Baile’s DJ culture is inspired by hip-hop, and the form itself is where punk and hip-hop meet. The creative explosion was inescapable. Of the thousands and thousands of baile tracks being spun out of Brazil, only a few have made it onto wax, hip-hop’s format of choice. “I dig the fact that Daniel’s one of the first folks to release the baile-funk stuff on vinyl,” says DJ C. “And that he gets all sorts of great folks to do remixes of the stuff.” Haaksman’s Man Recordings has released a number of 12-inch singles, with remixes from Diplo, London’s Solid Groove, and Bonde do Role themselves.

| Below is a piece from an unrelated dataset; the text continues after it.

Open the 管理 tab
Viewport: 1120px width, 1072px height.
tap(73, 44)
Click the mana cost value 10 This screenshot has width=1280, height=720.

Edu K: “Daniel Haaksman — along with Diplo of course — is very much responsible for this worldwide baile funk craze. I think anthropology is very important in music: it was like that with ’60s British Invasion bringing blues back to America and the same with acid house and punk rock and the recent post-punk craze.”
Haaksman can see in baile echoes of punk’s roots, the beginning of dancehall, and particularly hip-hop. “I was really bored by all the bling-bling shit in hip-hop, but then I heard funk and there it was again. I said, ‘I have to go to Rio to check it out myself.’ ” Fortunately for us, we don’t have to go to Rio, just Central Square.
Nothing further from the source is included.